* EXERCISE INSTRUCTIONS *
Each line of the data below should be restated exactly, with images left out.

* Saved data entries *
================================
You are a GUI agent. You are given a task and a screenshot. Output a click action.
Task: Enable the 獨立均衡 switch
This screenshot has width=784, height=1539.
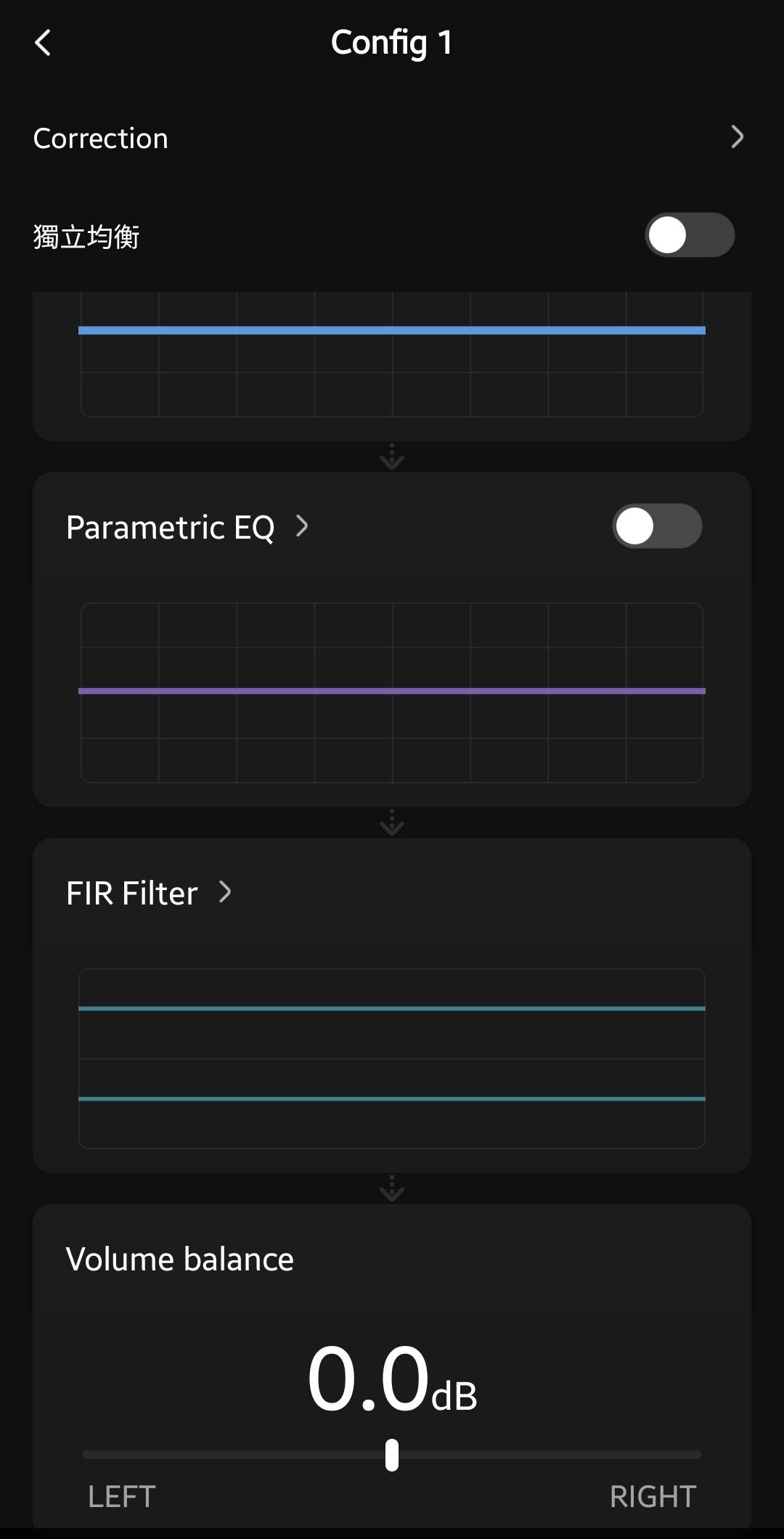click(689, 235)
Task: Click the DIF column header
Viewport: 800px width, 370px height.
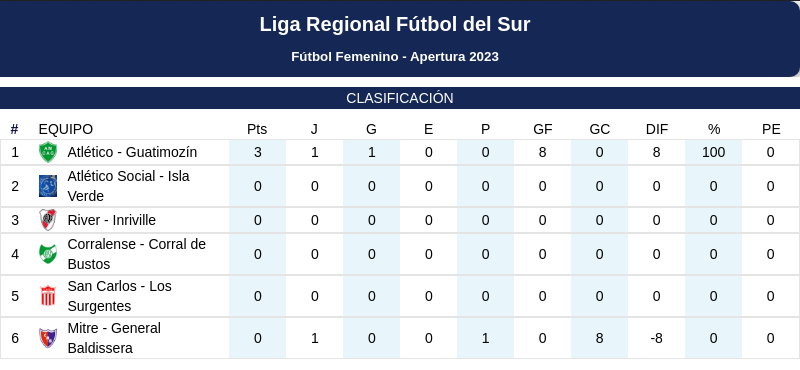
================================
* OUTPUT *
You are a GUI agent. You are given a task and a screenshot. Output a click action.
Task: Enable the 獨立均衡 switch
This screenshot has width=784, height=1539.
click(689, 235)
Task: Click the DIF column header
Viewport: 800px width, 370px height.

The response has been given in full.